2010 sorgte der schwungvoll inszenierte und gewitzt erzählte Animationsfilm Drachenzähmen leicht gemacht für reichlich Furore. Die Kritiken fielen wohlwollend bis überschwänglich aus. Und auch das Publikum konnte sich für die recht freie Adaption der gleichnamigen Kinderbuchreihe von Cressida Cowell erwärmen. Fast 500 Millionen Dollar spülte der Streifen aus dem Hause DreamWorks weltweit in die Kinokassen, weshalb eine Fortsetzung (inzwischen als Trilogie angelegt) nicht wirklich verwundern muss. Gespannt sein durfte man allerdings, wie die Macher die Geschichte rund um den cleveren, aber schmächtigen Wikinger-Teenager Hicks (Originalstimme: Jay Baruchel) weiterspinnen würden. Schließlich scheinen am Ende von Drachenzähmen leicht gemacht alle Konflikte beigelegt. Dean DeBlois, der dieses Mal alleine Regie und Drehbuch übernahm, hat sich für einen deutlichen Zeitsprung entschieden. Und damit den Eintritt seines jungen Helden in eine neue Lebensphase, die abermals mit Identitätsproblemen behaftet ist.

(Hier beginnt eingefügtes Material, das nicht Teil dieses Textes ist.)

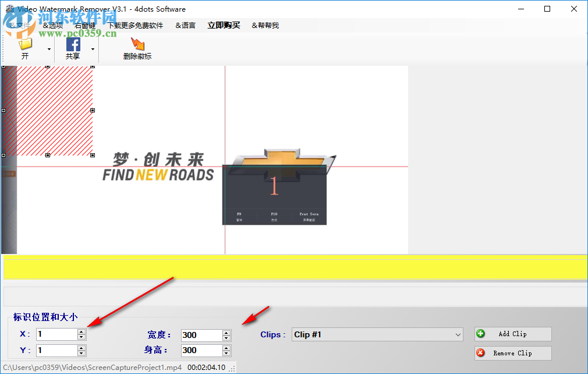The image size is (588, 374).
Task: Click the yellow folder Open icon
Action: coord(25,44)
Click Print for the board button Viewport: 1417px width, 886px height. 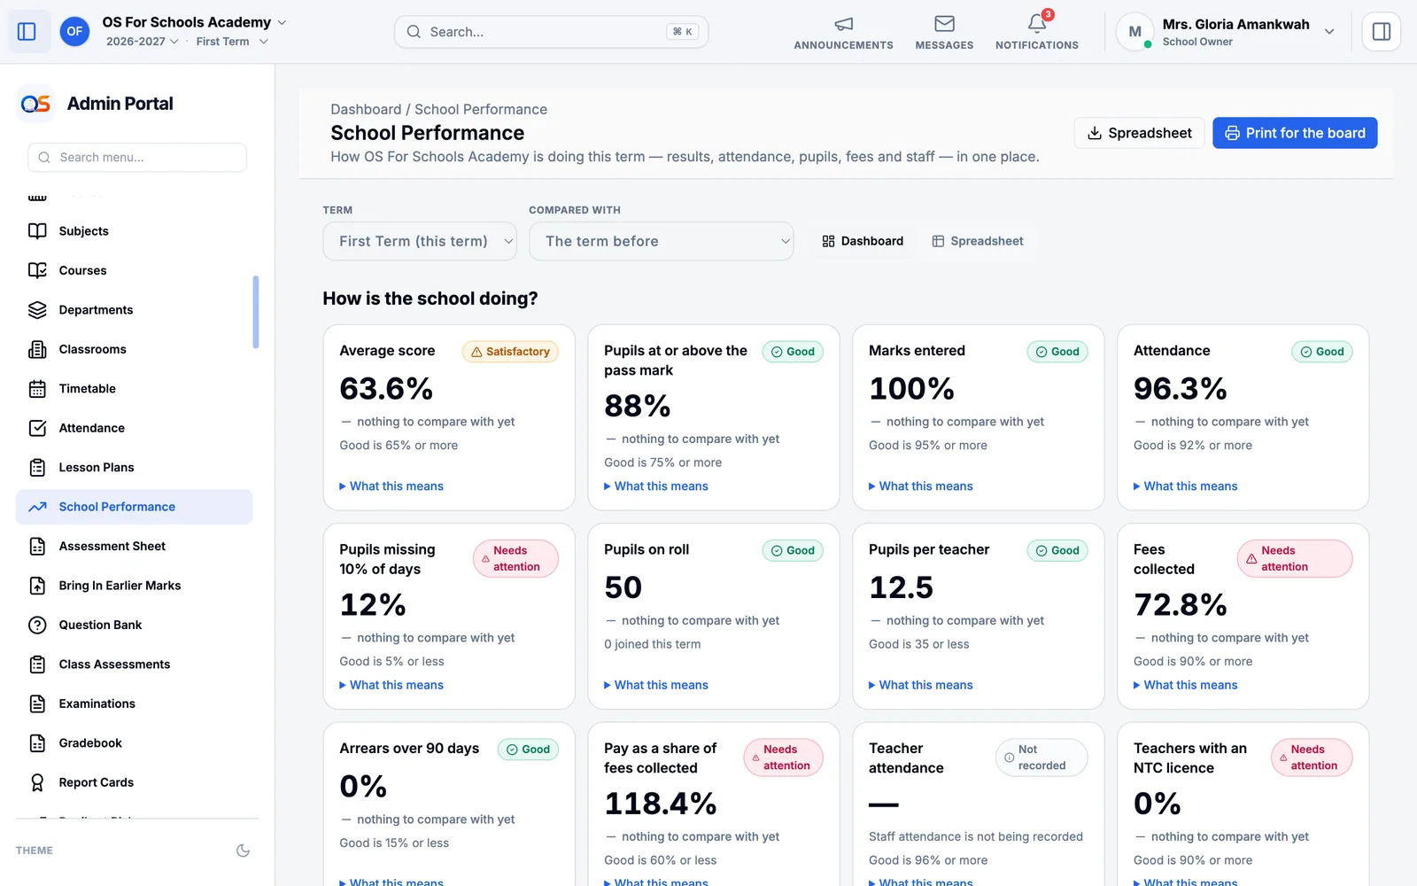click(x=1295, y=133)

Fünf Jahre sind vergangen, seitdem der wissbegierige Hicks seinen Vater Haudrauf (Gerard Butler) und dessen Untertanen, die Bewohner der Insel Berk, überzeugt hat, dass die stets verhassten Drachen keine gefährlichen Kreaturen, sondern liebenswerte Tiere sind. Mensch und Feuerspeier leben mittlerweile friedlich zusammen. Während das Volk mit Begeisterung Drachenrennen veranstaltet und sich so seine freie Zeit vertreibt, zieht es den Sohn des Clanchefs immer wieder in die Ferne. Auf dem Rücken seines treuen Freundes Ohnezahn fliegt Hicks durch die Welt, ständig auf der Suche nach unbekannten Gebieten, die er in seine Landkarten eintragen kann. Entdeckergeist und Neugierde treiben ihn weiter an, auch wenn er fast kein Teenager mehr ist. Sondern ein junger Mann, den Haudrauf schon jetzt als Nachfolger inthronisieren will. Ein Wunsch, mit dem sich Hicks überhaupt nicht anfreunden kann, da er sich für die Rolle des Anführers gänzlich ungeeignet hält. Bei einem seiner Ausflüge trifft er schließlich auf eine Bande von Drachenjägern und erfährt, dass der größenwahnsinnige Drago (Djimon Hounsou) eine Armee aus Feuerspeiern abrichtet, um den Frieden zu zerstören.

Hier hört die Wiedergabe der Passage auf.